Where automotive‑grade Android development fits into the evolving landscape of the global EV industry

Autonomy and the Expanding Role of Vehicle Software

As electric vehicles evolve toward higher levels of autonomy and increased fleet usage, the demands placed on in-vehicle software continue to expand. Vehicles designed for shared mobility, ride-hailing, or autonomous operation are expected to run for longer periods, serve a wider range of users, and operate reliably across diverse conditions. This shift increases the importance of software systems beyond driving automation itself.

In this context, core vehicle software – such as energy management, vehicle controls, and user-facing interfaces – plays an increasingly critical role in ensuring reliability, efficiency, and consistency across the vehicle lifecycle. Even as autonomous capabilities advance, these foundational software layers remain essential to enabling scalable, software-defined vehicle platforms that can adapt, update, and improve over time. As autonomy and utilization grow, so does the need for robust, well-architected software that supports both the vehicle and the broader mobility ecosystem.

Technical Contributions

What are you building that advances the field?

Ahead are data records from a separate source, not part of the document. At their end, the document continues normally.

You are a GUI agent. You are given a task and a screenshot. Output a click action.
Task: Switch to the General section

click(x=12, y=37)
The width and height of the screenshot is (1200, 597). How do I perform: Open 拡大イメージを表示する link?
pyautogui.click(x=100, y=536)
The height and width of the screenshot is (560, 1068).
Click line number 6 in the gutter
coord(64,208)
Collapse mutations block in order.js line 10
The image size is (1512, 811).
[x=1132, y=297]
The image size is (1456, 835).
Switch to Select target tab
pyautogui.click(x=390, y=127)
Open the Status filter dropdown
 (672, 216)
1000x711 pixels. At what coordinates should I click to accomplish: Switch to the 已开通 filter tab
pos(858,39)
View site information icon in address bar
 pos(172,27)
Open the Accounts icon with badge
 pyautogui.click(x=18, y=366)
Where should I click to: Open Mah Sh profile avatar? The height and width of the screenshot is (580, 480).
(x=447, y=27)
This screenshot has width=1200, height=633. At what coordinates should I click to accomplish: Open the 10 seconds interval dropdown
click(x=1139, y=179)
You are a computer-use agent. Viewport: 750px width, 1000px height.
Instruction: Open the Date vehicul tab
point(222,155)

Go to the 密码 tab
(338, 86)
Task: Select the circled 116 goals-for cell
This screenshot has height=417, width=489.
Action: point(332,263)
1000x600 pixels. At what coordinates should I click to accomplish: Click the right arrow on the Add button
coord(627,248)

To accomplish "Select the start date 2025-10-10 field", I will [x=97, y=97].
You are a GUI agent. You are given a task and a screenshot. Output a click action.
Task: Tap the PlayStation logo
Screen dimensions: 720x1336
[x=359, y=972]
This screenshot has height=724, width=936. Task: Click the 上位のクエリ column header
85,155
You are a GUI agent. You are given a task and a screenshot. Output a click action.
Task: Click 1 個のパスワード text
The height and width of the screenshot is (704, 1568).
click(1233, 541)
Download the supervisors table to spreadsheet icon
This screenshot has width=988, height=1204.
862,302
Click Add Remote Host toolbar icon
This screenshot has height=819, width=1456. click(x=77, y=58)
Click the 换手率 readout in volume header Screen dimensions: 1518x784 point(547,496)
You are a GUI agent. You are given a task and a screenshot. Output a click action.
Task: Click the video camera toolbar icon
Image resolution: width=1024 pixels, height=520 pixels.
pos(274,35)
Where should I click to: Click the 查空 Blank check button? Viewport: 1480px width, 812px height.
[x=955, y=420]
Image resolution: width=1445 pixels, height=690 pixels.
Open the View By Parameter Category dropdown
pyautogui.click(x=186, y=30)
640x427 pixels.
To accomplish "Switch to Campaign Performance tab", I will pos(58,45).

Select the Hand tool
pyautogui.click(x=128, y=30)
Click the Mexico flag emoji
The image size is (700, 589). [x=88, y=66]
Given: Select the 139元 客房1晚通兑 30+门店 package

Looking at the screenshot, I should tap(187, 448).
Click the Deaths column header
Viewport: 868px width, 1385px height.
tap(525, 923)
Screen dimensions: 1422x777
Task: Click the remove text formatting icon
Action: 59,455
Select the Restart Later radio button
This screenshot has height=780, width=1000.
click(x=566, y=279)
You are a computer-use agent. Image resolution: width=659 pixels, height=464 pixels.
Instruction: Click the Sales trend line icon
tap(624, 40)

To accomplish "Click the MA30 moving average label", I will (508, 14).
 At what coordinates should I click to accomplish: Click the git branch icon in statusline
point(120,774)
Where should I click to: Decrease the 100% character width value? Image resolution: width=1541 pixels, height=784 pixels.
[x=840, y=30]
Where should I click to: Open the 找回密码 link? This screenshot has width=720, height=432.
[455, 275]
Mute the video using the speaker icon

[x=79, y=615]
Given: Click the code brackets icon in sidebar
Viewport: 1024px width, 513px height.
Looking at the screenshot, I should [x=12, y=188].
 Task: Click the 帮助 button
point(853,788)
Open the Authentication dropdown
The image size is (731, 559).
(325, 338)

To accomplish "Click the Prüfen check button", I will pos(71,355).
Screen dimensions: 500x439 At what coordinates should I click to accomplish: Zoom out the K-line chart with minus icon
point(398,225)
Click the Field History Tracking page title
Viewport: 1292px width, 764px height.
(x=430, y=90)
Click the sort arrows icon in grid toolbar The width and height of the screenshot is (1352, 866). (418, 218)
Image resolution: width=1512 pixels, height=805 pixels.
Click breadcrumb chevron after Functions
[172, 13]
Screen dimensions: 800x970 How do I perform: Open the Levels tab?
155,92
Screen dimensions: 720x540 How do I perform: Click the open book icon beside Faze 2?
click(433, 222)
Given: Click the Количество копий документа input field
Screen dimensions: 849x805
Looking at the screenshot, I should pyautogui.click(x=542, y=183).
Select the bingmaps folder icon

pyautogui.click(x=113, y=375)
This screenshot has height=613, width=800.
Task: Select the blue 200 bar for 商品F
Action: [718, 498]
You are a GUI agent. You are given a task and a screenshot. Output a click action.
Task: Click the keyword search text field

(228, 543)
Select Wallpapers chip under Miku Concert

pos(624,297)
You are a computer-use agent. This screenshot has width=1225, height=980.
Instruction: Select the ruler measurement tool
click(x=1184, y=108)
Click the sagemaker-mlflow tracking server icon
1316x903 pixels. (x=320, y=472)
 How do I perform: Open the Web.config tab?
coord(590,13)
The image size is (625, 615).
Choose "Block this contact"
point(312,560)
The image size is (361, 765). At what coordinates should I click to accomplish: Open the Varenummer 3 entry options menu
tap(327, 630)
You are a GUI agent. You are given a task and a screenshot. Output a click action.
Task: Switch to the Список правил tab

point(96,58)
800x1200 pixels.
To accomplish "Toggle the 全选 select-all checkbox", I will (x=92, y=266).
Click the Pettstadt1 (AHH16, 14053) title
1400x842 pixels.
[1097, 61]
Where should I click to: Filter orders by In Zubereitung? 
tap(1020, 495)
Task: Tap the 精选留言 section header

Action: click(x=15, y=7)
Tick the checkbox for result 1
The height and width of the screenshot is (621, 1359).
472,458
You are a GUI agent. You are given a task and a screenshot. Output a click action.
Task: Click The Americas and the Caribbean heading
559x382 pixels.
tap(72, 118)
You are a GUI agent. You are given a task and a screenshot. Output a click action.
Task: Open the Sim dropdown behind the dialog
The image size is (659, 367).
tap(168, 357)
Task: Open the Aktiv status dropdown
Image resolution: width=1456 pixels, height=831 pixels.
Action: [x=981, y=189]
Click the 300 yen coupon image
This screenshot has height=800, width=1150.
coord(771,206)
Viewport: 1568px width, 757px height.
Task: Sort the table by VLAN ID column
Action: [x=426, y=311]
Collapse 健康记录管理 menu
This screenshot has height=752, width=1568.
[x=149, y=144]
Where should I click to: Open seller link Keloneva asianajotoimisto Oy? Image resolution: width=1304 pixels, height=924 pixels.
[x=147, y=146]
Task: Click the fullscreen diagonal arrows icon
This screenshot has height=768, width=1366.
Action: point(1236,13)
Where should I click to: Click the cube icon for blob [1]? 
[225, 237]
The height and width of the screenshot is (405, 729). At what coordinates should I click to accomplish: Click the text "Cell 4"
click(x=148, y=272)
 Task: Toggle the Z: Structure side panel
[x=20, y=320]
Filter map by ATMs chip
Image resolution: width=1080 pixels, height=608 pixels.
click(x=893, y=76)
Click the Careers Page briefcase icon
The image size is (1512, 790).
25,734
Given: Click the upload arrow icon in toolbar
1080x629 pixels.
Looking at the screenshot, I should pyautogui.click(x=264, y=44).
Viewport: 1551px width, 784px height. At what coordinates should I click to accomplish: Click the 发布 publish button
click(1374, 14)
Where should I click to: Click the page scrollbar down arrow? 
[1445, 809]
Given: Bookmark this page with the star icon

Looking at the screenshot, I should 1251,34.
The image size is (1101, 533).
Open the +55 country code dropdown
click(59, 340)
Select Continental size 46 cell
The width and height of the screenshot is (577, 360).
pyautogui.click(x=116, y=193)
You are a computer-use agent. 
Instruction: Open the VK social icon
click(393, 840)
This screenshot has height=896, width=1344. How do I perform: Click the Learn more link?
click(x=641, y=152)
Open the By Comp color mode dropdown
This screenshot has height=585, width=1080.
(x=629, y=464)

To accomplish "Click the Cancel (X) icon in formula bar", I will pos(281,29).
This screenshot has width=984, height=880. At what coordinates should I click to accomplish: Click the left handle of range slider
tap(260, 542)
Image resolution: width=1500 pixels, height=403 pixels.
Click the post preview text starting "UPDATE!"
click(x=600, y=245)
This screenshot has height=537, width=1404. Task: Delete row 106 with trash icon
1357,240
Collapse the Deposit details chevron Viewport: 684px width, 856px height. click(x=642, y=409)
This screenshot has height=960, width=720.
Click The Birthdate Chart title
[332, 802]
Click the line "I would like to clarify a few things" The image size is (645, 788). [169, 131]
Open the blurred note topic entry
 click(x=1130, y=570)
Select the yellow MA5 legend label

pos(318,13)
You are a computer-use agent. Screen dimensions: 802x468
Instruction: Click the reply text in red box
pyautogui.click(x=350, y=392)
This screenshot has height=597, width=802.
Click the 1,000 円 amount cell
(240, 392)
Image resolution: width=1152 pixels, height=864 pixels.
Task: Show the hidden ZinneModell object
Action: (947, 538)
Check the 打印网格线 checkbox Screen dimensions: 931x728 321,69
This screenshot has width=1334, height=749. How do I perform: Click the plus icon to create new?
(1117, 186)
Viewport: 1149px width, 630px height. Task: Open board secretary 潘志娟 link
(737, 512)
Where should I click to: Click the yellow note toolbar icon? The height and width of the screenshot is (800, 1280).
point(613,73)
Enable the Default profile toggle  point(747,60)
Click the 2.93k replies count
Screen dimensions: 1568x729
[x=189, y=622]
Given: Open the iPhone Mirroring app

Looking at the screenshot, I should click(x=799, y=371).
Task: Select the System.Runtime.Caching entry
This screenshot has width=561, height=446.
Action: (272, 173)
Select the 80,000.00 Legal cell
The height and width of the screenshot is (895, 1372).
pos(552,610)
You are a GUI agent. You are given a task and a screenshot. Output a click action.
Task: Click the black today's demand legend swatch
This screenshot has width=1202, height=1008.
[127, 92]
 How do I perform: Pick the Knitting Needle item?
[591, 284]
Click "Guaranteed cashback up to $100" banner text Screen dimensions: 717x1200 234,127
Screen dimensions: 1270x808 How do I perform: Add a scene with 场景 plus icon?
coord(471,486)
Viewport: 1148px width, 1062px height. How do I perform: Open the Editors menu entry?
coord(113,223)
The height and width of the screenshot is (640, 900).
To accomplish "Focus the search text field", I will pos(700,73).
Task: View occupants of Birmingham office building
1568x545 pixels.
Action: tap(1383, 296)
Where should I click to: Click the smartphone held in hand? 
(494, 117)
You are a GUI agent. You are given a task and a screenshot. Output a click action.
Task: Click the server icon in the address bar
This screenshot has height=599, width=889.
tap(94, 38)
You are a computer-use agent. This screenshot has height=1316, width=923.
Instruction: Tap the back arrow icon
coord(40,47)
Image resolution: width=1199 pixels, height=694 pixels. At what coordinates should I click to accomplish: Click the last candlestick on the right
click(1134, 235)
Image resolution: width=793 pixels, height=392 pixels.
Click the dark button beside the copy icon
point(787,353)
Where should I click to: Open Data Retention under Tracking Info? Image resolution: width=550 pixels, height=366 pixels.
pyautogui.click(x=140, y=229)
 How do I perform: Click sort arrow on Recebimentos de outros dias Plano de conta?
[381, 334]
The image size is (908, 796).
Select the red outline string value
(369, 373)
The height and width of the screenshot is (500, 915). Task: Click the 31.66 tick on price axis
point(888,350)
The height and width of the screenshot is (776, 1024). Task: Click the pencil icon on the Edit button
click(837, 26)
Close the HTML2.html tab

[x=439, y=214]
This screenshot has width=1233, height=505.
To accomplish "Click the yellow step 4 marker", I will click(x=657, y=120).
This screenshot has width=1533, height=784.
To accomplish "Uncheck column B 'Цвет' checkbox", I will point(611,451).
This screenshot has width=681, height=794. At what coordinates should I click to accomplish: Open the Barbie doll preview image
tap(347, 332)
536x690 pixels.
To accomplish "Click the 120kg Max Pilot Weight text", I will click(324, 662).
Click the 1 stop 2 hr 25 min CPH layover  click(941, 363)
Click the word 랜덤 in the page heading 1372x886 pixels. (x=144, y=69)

  • Vehicle Signal API Infrastructure

My team developed an API layer for vehicle signal communication that replaces low-level, hard-to-read interfaces with a clear, human-readable abstraction. Instead of working with opaque identifiers, developers interact with meaningful, type-safe APIs that reflect the actual behavior of the vehicle. This approach makes the codebase self-documenting, shifts many classes of errors to compile time, and significantly reduces bugs caused by misinterpretation of system behavior. As a result, the infrastructure improves reliability and development speed across everything built on top of it.

  • Rendering Engine

I developed a custom 2D graphics engine that enables dynamic, multi-layer rendering driven by vehicle configuration and application logic. The solution improves performance, flexibility, and visual consistency across infotainment systems, while reducing UI complexity and enabling faster iteration. The engine also allows graphics to be ported directly from design tools into production code, significantly narrowing the gap between designer intent and implementation.

  • Core Electric Vehicle Control Applications

I contributed to the development of essential car controls applications. One of the most critical components is the Energy application, which monitors charging, energy consumption, and vehicle efficiency. My work involved implementing advanced algorithms to predict energy losses, optimize battery usage, and provide real-time insights to drivers. This contribution improved accuracy, reliability, and user experience in energy management systems, advancing software capabilities in electric vehicle systems.

Disclaimer: The views and opinions expressed in this article are those of the author and do not reflect the official policy or position of Lucid Motors.